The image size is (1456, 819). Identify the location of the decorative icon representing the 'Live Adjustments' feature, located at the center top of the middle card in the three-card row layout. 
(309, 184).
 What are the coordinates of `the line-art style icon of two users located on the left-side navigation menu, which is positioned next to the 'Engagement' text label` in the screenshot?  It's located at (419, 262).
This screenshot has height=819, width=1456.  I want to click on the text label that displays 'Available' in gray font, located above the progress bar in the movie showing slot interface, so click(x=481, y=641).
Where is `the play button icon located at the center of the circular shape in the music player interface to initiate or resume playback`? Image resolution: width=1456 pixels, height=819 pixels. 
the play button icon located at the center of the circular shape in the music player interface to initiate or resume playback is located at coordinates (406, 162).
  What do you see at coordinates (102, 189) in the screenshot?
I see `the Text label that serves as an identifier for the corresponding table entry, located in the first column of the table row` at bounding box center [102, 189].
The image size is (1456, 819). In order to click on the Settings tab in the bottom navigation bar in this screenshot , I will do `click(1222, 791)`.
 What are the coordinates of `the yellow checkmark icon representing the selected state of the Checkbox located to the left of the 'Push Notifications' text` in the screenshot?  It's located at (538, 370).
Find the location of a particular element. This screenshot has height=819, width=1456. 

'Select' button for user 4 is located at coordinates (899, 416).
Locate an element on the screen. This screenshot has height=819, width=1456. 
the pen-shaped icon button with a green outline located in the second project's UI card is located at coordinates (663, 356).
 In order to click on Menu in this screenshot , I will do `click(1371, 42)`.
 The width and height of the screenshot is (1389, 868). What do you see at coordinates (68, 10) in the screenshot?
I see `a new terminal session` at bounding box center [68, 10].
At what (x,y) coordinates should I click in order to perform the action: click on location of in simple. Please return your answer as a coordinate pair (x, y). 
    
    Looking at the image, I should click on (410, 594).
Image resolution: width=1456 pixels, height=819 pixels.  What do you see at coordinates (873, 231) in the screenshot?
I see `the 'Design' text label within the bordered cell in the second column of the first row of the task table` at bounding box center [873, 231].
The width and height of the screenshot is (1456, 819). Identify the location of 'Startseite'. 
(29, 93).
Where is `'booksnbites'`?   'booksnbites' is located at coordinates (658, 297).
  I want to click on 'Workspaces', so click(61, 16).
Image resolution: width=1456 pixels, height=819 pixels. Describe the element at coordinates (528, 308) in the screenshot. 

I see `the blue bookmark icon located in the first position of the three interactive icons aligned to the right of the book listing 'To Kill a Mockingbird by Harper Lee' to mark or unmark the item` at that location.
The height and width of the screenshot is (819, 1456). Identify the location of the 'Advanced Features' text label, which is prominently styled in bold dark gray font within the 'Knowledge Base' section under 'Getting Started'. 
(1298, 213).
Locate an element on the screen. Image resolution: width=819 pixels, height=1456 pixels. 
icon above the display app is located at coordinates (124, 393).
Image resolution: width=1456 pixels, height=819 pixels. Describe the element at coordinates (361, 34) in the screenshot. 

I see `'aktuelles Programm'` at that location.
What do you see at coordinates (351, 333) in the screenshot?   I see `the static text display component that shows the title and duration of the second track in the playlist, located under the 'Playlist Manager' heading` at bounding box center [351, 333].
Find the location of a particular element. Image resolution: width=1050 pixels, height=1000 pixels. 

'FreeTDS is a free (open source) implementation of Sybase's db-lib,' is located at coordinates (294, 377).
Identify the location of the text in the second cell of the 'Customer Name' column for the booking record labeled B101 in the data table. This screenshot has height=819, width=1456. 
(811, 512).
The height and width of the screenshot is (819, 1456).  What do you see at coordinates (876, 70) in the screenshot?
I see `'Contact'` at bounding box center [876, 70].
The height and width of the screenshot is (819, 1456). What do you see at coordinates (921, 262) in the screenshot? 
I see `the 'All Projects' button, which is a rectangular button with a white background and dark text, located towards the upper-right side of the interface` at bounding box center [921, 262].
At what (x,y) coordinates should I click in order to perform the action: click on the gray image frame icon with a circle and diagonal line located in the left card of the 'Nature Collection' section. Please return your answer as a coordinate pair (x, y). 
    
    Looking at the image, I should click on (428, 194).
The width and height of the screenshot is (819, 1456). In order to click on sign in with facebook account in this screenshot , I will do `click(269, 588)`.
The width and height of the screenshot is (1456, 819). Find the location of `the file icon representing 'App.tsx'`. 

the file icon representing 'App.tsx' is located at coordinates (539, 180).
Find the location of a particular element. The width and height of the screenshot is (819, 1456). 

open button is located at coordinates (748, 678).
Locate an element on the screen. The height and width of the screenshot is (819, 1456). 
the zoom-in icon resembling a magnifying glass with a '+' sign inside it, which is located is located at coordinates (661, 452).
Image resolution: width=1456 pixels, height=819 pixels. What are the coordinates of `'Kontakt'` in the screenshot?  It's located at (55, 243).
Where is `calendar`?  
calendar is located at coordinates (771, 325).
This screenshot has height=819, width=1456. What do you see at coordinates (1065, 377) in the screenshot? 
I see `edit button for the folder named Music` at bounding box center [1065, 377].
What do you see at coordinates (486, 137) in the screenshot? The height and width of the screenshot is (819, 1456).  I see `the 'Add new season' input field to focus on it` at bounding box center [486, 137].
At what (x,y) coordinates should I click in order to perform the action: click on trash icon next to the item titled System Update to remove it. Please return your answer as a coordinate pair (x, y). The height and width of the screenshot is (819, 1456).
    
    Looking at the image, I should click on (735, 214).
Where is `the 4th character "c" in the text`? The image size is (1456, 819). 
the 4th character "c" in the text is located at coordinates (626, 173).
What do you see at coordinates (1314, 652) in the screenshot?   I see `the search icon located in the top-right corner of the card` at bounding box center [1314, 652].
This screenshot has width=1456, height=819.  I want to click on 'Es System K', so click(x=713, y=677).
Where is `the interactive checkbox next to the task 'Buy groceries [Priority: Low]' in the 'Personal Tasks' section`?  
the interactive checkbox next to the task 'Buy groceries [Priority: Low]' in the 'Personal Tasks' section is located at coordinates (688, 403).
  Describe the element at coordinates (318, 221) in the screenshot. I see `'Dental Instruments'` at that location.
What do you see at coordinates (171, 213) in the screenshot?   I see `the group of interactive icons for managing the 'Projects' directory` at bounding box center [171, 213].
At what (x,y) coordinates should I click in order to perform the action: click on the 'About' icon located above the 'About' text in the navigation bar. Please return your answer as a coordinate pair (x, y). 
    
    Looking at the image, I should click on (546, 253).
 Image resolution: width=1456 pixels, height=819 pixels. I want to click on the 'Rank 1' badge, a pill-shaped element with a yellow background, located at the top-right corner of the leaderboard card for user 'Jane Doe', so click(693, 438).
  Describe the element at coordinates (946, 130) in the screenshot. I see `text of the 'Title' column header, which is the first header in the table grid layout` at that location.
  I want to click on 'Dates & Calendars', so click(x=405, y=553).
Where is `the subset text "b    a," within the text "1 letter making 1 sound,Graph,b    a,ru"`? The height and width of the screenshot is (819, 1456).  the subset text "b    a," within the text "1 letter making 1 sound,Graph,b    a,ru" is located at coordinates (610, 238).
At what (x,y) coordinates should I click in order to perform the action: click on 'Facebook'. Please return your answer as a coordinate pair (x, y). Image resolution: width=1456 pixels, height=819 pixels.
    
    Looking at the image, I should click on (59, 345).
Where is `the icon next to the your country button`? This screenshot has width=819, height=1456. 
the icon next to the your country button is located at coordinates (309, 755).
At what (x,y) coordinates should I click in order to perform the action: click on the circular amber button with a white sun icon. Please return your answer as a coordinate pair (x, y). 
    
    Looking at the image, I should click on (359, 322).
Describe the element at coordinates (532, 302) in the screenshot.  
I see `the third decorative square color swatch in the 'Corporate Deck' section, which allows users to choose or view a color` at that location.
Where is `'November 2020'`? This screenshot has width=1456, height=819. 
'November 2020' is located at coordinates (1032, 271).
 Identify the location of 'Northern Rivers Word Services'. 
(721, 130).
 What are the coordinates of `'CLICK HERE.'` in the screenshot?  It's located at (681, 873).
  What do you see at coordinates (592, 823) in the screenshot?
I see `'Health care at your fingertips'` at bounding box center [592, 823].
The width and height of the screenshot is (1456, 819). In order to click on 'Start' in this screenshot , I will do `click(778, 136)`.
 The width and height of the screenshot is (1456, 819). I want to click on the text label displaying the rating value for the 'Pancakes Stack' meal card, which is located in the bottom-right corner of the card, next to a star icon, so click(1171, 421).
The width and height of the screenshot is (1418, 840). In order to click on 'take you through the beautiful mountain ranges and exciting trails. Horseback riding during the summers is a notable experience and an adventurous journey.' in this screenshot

========================================

INSTRUCTIONS TO FOLLOW: Print these lines exactly as they appear, starting with the line that contains "The image size is (1456, 819). In" and going on through the line that contains "blue bookmark icon".

EXERCISE ANSWER:
The image size is (1456, 819). In order to click on the Settings tab in the bottom navigation bar in this screenshot , I will do `click(1222, 791)`.
 What are the coordinates of `the yellow checkmark icon representing the selected state of the Checkbox located to the left of the 'Push Notifications' text` in the screenshot?  It's located at (538, 370).
Find the location of a particular element. This screenshot has height=819, width=1456. 

'Select' button for user 4 is located at coordinates (899, 416).
Locate an element on the screen. This screenshot has height=819, width=1456. 
the pen-shaped icon button with a green outline located in the second project's UI card is located at coordinates (663, 356).
 In order to click on Menu in this screenshot , I will do `click(1371, 42)`.
 The width and height of the screenshot is (1389, 868). What do you see at coordinates (68, 10) in the screenshot?
I see `a new terminal session` at bounding box center [68, 10].
At what (x,y) coordinates should I click in order to perform the action: click on location of in simple. Please return your answer as a coordinate pair (x, y). 
    
    Looking at the image, I should click on (410, 594).
Image resolution: width=1456 pixels, height=819 pixels.  What do you see at coordinates (873, 231) in the screenshot?
I see `the 'Design' text label within the bordered cell in the second column of the first row of the task table` at bounding box center [873, 231].
The width and height of the screenshot is (1456, 819). Identify the location of 'Startseite'. 
(29, 93).
Where is `'booksnbites'`?   'booksnbites' is located at coordinates (658, 297).
  I want to click on 'Workspaces', so click(61, 16).
Image resolution: width=1456 pixels, height=819 pixels. Describe the element at coordinates (528, 308) in the screenshot. 

I see `the blue bookmark icon located in the first position of the three interactive icons aligned to the right of the book listing 'To Kill a Mockingbird by Harper Lee' to mark or unmark the item` at that location.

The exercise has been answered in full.